— Start of Text section —
Another neo-Nazi site, Stormfront, is shut down - featherverse
https://techcrunch.com/2017/08/28/another-neo-nazi-site-stormfront-is-shut-down/?ncid=rss&utm_source=feedburner&utm_medium=feed&utm_campaign=Feed%3A+Techcrunch+%28TechCrunch%29
======
featherverse
I am no fan of stormfront.org or any other racist organization, but this is
not acceptable.

When a person registers a domain name, they become the owners of that domain
name. It does not belong to the registrar they hired to procure it, and they
are not "leasing" the name from the registrar. A lease would suggest that the
registrar owned the domain name prior to registration, which is not the case.
And if you extrapolate, it suggests that some entity owns all unclaimed domain
names de-facto, which is also not the case.

When you purchase a domain name, that does not award the registrar the status
of "Actual Owner" of that domain. They are providing a technical service,
nothing more.
— End of Text section —
— Start of Given information —
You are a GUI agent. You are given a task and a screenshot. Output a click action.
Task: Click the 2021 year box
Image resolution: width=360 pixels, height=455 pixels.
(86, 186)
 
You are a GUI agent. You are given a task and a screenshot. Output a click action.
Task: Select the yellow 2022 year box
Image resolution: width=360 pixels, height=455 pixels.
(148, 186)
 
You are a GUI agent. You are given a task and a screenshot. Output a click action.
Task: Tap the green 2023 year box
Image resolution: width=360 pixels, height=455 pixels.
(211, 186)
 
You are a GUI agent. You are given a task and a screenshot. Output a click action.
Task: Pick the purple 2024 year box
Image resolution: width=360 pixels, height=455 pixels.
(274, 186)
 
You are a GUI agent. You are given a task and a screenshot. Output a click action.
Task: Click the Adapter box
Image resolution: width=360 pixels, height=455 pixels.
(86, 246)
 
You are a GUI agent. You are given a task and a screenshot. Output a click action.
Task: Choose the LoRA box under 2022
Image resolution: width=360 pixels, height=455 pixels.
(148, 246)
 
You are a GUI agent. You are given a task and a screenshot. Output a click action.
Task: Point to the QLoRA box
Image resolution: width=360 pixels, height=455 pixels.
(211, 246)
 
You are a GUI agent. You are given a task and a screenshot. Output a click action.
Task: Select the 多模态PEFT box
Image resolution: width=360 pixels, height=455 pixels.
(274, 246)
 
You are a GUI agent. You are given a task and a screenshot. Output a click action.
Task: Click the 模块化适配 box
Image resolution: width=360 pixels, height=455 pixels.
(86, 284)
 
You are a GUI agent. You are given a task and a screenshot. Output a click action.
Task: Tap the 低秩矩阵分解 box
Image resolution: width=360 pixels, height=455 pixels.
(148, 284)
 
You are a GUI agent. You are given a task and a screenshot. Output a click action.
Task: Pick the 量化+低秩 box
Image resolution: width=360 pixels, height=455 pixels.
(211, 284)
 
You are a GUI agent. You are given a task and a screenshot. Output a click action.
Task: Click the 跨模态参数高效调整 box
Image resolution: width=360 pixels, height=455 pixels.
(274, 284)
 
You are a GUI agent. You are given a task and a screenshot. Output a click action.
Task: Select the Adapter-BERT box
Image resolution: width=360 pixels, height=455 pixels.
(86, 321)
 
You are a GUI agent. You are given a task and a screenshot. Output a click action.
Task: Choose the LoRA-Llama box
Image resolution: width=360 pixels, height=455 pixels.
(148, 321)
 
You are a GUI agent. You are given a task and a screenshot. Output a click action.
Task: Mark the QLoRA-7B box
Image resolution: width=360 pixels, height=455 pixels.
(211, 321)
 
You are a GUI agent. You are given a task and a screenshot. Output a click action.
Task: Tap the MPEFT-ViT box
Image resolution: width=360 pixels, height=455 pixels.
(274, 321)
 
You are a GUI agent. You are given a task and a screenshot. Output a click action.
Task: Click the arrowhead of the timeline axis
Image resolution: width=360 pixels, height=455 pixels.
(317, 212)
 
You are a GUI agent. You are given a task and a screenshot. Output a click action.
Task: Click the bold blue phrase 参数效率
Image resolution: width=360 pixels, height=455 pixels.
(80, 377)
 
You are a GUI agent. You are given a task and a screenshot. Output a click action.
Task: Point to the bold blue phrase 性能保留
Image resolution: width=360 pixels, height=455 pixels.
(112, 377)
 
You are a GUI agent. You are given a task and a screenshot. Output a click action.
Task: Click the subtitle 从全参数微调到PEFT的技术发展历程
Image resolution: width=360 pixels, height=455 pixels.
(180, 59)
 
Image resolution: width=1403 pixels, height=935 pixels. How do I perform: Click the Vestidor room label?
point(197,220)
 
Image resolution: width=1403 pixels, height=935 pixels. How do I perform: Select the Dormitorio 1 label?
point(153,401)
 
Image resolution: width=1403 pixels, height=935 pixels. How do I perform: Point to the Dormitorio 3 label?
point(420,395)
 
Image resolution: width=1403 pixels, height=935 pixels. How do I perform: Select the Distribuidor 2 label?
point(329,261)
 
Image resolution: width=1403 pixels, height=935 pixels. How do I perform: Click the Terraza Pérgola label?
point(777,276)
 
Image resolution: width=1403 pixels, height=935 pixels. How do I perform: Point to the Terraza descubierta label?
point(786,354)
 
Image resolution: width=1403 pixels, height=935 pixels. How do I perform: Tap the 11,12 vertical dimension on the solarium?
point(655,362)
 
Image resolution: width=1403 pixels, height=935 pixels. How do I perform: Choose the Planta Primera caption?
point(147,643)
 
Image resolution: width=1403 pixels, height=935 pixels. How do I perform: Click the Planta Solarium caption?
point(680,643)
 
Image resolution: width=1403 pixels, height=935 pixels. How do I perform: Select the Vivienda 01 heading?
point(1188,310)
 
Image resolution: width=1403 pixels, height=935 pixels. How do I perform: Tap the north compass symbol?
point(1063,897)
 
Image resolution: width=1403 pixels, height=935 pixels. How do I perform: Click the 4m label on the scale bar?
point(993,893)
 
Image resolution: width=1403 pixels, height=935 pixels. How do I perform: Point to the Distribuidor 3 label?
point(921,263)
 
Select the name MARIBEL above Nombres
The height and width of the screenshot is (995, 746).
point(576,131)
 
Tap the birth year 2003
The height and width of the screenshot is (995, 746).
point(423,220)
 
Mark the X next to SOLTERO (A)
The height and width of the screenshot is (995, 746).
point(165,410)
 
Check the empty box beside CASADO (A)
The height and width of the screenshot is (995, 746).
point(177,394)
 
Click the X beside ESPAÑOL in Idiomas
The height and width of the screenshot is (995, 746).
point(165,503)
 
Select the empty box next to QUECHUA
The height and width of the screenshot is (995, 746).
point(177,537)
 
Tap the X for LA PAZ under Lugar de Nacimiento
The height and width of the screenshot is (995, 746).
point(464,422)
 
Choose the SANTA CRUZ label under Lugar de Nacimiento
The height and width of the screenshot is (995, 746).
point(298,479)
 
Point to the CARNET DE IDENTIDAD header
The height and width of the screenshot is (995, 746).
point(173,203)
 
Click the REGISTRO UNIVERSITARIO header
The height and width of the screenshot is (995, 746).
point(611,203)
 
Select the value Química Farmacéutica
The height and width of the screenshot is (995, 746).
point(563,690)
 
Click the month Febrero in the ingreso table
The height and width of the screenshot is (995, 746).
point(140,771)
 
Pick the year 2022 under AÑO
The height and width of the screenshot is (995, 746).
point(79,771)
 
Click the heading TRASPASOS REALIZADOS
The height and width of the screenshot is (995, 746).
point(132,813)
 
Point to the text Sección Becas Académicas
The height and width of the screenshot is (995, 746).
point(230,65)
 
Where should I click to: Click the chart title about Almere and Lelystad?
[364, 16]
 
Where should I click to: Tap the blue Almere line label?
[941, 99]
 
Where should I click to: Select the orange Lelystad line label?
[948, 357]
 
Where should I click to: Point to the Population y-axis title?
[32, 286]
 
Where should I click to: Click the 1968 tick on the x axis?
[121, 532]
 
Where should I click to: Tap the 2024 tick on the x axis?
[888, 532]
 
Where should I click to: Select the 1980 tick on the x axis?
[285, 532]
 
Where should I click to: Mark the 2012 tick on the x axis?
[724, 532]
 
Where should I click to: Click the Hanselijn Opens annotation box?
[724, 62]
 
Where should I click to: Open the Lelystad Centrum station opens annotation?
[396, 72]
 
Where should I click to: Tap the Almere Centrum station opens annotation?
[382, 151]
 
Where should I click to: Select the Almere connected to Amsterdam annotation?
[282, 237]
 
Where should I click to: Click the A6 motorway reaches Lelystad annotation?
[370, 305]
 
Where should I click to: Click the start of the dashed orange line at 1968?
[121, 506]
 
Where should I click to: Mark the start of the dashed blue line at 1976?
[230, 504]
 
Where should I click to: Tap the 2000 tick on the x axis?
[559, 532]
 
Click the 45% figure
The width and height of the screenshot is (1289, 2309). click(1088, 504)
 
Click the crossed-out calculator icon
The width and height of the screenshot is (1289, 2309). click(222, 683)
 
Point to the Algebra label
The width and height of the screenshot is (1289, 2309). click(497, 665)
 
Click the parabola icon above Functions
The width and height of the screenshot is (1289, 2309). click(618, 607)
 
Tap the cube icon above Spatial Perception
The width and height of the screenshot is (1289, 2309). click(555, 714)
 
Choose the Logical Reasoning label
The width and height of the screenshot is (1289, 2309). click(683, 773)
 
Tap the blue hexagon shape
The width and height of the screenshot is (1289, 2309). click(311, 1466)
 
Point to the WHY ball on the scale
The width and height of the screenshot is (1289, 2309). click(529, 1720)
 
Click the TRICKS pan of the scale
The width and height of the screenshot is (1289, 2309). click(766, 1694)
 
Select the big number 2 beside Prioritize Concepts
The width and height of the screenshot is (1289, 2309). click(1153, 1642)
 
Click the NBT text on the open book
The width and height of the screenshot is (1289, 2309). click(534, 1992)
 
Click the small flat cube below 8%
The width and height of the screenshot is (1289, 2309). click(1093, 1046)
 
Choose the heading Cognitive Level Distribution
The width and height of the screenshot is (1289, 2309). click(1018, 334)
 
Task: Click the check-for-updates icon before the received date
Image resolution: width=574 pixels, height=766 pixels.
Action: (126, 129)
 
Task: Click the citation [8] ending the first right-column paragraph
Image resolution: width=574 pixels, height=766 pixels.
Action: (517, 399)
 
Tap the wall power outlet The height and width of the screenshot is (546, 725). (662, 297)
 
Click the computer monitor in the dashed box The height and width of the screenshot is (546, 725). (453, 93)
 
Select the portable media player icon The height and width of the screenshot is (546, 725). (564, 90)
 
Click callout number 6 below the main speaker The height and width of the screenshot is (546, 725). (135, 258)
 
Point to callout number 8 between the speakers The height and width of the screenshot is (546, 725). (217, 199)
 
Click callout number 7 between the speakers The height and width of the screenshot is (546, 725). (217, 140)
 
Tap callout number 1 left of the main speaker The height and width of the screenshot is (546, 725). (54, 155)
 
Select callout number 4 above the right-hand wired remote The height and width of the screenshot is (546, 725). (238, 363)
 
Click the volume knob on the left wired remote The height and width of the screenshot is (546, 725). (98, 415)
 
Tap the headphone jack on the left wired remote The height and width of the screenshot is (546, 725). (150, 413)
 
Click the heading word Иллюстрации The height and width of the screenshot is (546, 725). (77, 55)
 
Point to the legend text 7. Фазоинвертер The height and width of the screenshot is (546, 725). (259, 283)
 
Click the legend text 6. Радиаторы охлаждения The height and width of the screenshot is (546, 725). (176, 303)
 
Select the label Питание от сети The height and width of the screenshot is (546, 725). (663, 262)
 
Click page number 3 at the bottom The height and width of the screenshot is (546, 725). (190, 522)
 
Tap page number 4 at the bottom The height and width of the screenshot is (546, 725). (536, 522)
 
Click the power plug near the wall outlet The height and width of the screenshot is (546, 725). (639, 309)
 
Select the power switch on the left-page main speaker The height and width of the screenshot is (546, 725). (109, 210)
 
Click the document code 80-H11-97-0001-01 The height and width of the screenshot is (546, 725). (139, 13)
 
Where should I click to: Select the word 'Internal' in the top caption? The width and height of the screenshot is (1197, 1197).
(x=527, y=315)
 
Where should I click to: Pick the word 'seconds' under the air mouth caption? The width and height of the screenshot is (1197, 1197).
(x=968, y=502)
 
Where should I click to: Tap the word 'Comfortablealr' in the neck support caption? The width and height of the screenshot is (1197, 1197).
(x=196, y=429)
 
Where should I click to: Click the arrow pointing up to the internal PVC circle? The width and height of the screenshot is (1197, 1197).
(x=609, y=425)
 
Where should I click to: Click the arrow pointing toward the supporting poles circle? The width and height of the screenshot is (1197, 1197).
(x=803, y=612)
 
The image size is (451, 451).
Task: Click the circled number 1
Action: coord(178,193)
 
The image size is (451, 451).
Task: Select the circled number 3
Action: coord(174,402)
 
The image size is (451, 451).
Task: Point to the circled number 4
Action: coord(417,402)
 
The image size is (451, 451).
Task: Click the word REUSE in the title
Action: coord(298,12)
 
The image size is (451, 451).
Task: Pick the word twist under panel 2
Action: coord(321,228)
— End of Given information —
> _Task set_
A – Update the rows from the line containing "Pick the year 2022 under AÑO" down to the line containing "point(230,65)" by replacing "heading" with "title". Leave everything else in those rows unchanged.
B – Carry on the forum thread about the shutdown of the Stormfront site, starting after its last sentence.

> _Answers to the exercise_
A –
Pick the year 2022 under AÑO
The height and width of the screenshot is (995, 746).
point(79,771)
 
Click the title TRASPASOS REALIZADOS
The height and width of the screenshot is (995, 746).
point(132,813)
 
Point to the text Sección Becas Académicas
The height and width of the screenshot is (995, 746).
point(230,65)

B –
ICANN should probably get involved and punish Network Solutions for this
action.

Network Solutions might be within their rights to choose to no longer 'host'
the domain name themselves, but in that case they must be obligated to arrange
for a transfer to a different registrar. What they are not allowed to do is
simply steal the domain name from it's actual owner because they disagree with
the content of the owner's website, thus preventing a transfer.

It is important that we do not allow corporations to steal control or property
from the open internet by using these politically charged circumstances as
their theater of operation.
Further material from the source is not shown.